* **INPUT RECORDS**
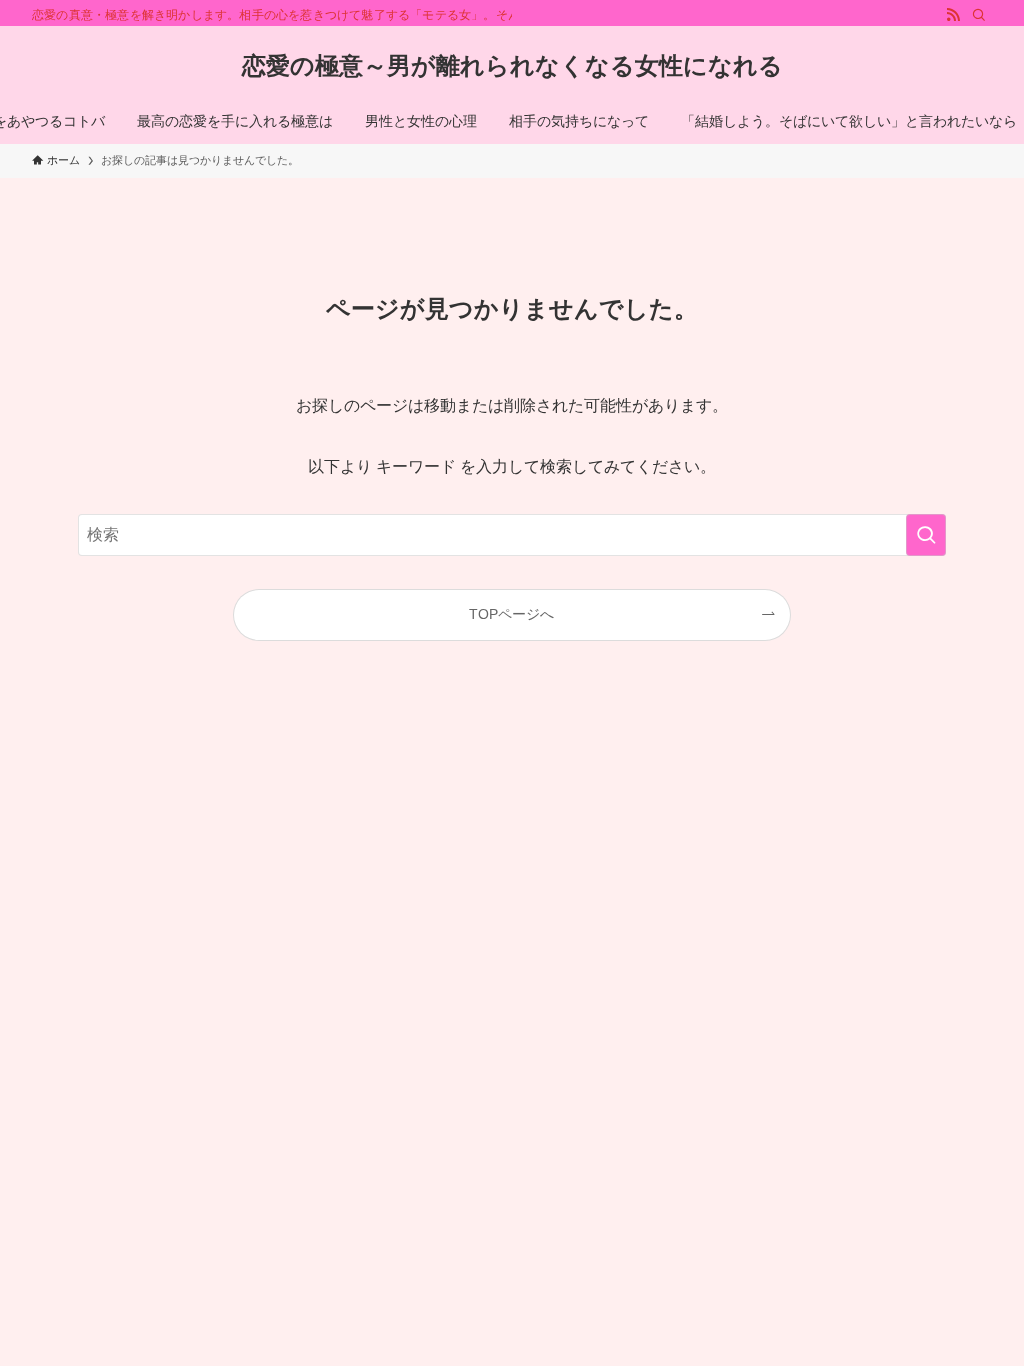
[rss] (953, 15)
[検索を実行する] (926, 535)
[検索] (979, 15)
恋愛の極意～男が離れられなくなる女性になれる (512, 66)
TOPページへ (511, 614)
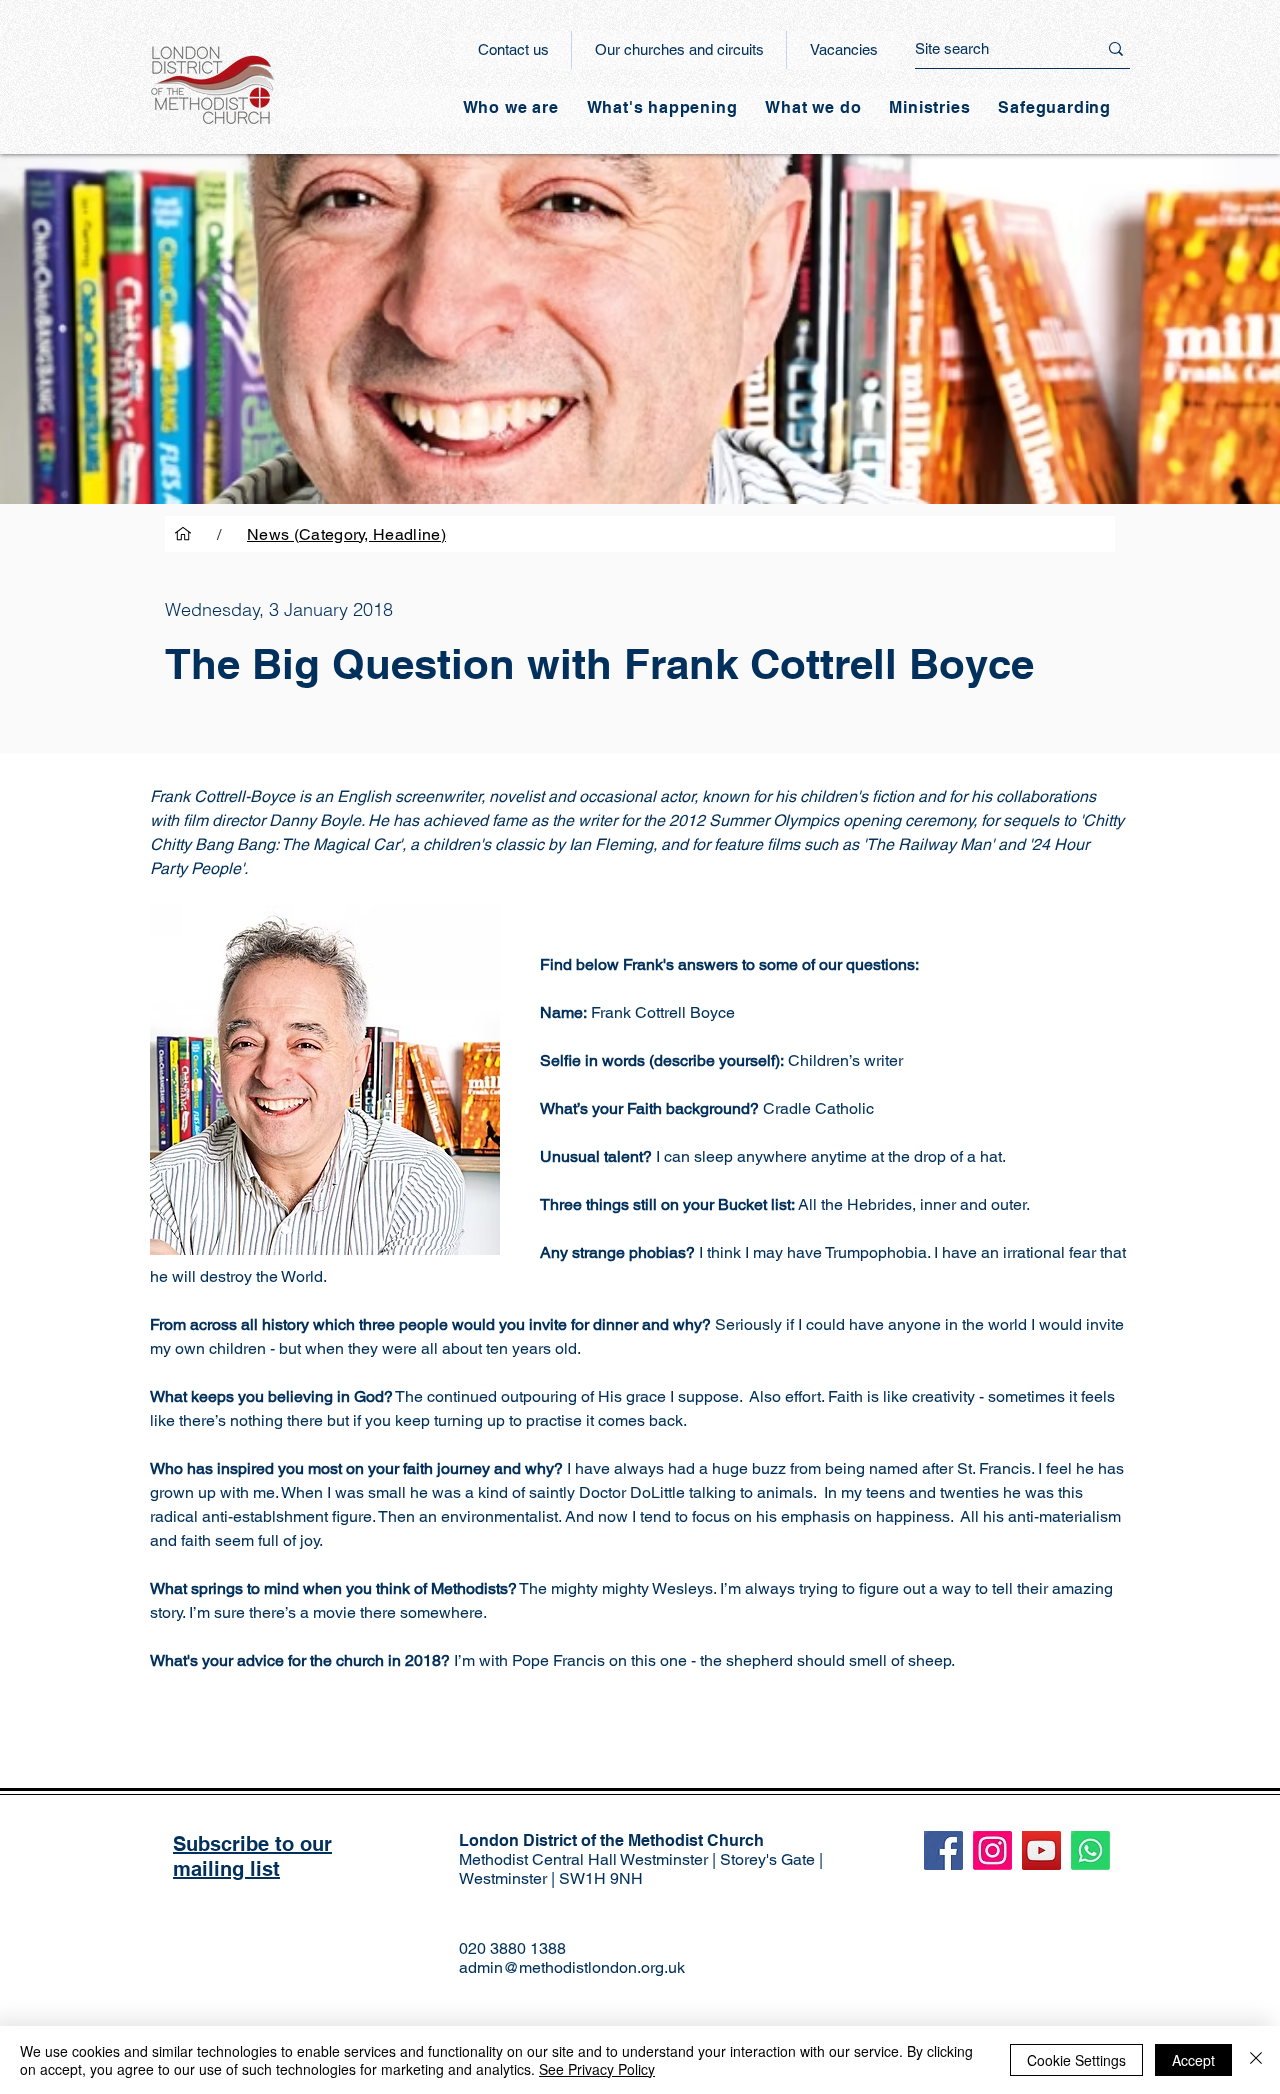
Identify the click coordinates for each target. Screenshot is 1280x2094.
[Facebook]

==

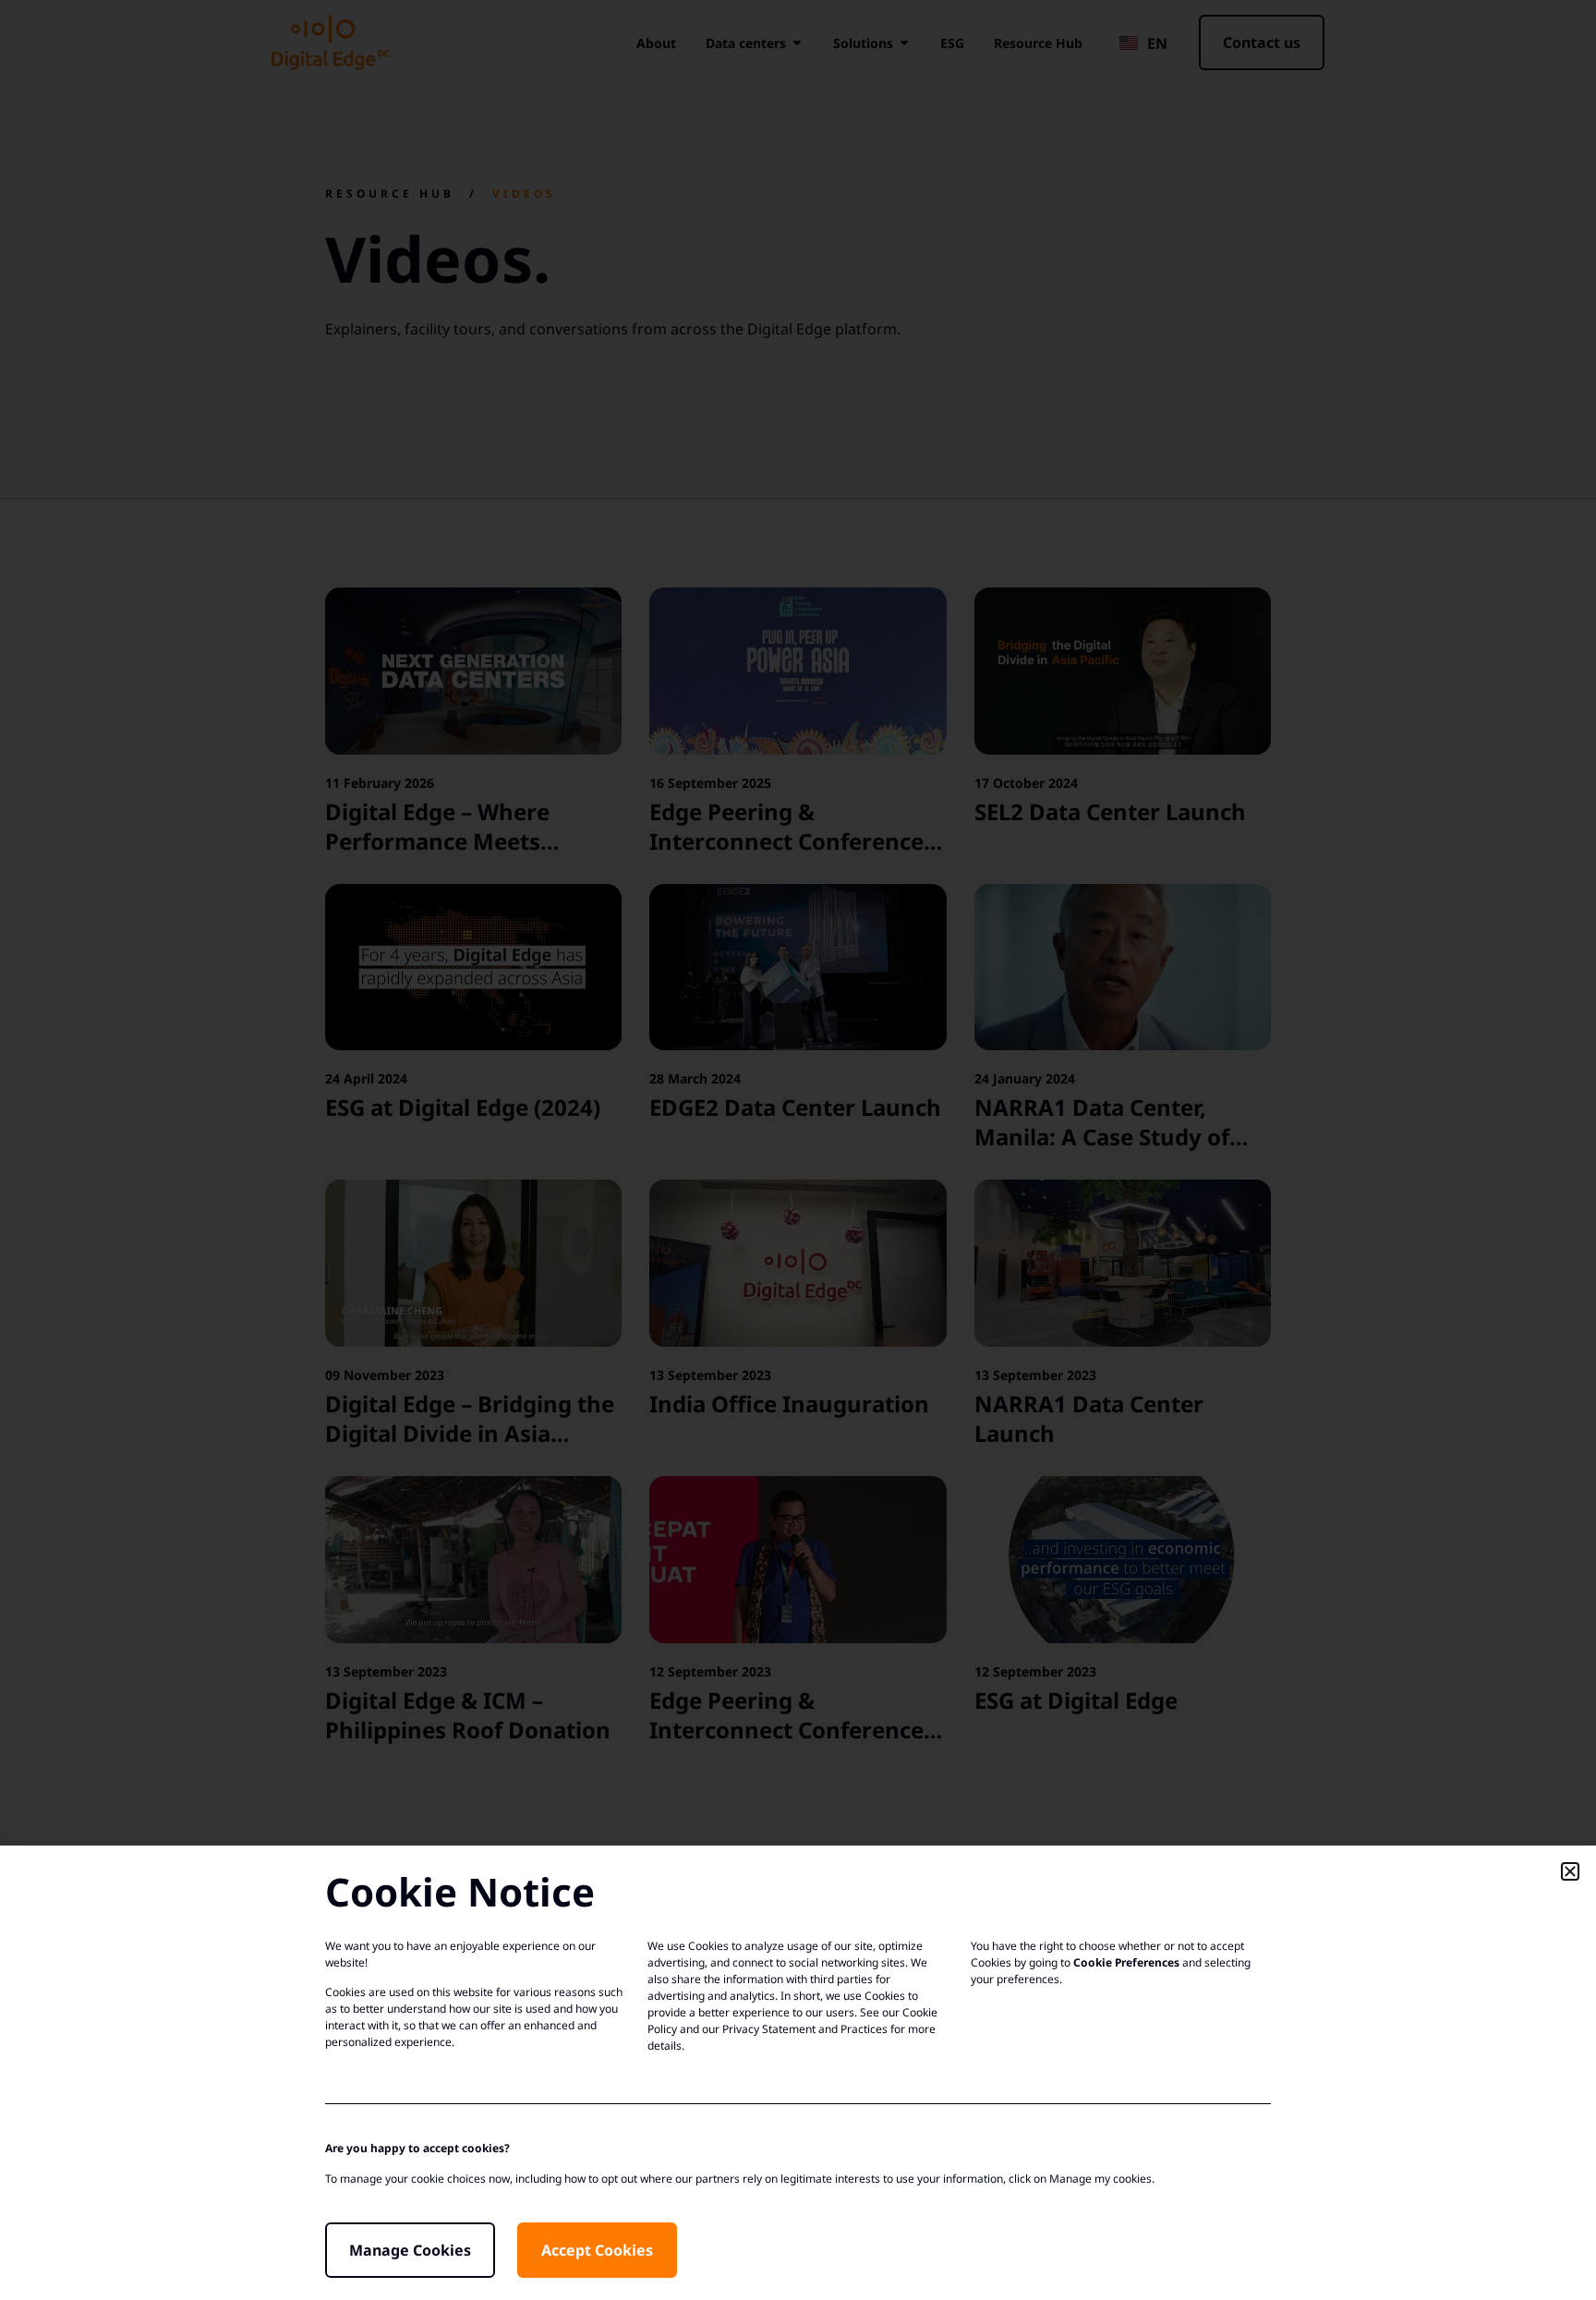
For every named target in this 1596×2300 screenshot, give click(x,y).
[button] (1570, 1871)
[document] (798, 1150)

* **TASK TO COMPLETE**
Search the data above for the word "target" and show every line that has it.

* **REPLY TO THE EXERCISE**
Identify the click coordinates for each target. Screenshot is 1280x2094.
For every named target in this 1596×2300 screenshot, give click(x,y).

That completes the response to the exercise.